Abstract

A variety of iterative methods for the solution of initial- and/or boundary-value problems in ordinary and partial differential equations is presented. These iterative procedures provide the solution or an approximation to it as a sequence of iterates. For initial-value problems, it is shown that these iterative procedures can be written in either an integral or differential form. The integral form is governed by a Volterra integral equation, whereas the differential one can be obtained from the Volterra representation by simply differentiation. It is also shown that integration by parts, variation of parameters, adjoint operators, Green’s functions and the method of weighted residuals provide the same Volterra integral equation and that this equation, in turn, can be written as that of the variational iteration method.

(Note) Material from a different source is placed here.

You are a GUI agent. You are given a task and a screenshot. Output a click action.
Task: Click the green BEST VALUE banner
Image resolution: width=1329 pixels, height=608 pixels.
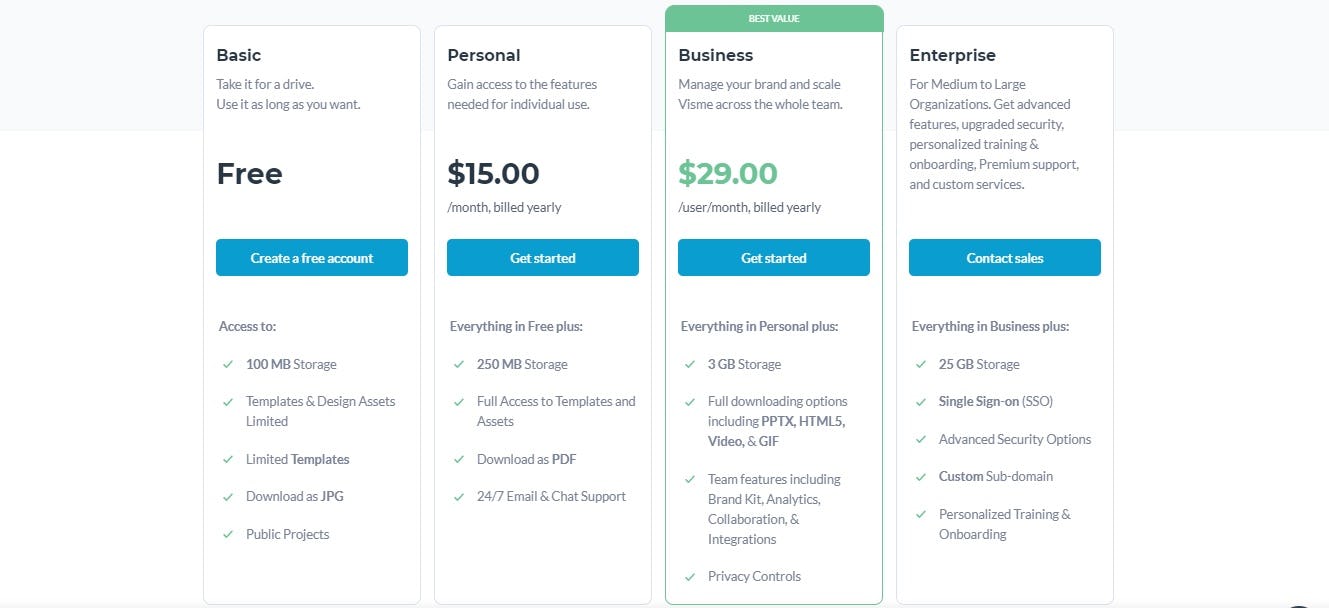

It is, therefore, shown that the variational iteration method is nothing else by the Picard–Lindelof theory for initial-value problems in ordinary differential equations and Banach’s fixed-point theory for initial-value problems in partial differential equations, and the convergence of these iterative procedures is ensured provided that the resulting mapping is Lipschitz continuous and contractive. It is also shown that some of the iterative methods for initial-value problems presented here are special cases of the Bellman–Kalaba quasilinearization technique provided that the nonlinearities are differentiable with respect to the dependent variable and its derivatives, but such a condition is not required by the techniques presented in this paper. For boundary-value problems, it is shown that one may use the iterative procedures developed for initial-value problems but the resulting iterates may not satisfy the boundary conditions, and two new iterative methods governed by Fredholm integral equations are proposed. It is shown that the resulting iterates satisfy the boundary conditions if the first one does so. The iterative integral formulation presented here is applied to ten nonlinear oscillators with odd nonlinearities and it is shown that its results coincide with those of (differential) two- and three-level iterative techniques, harmonic balance procedures and standard and modified Linstedt–Poincaré techniques. The method is also applied to two boundary-value problems.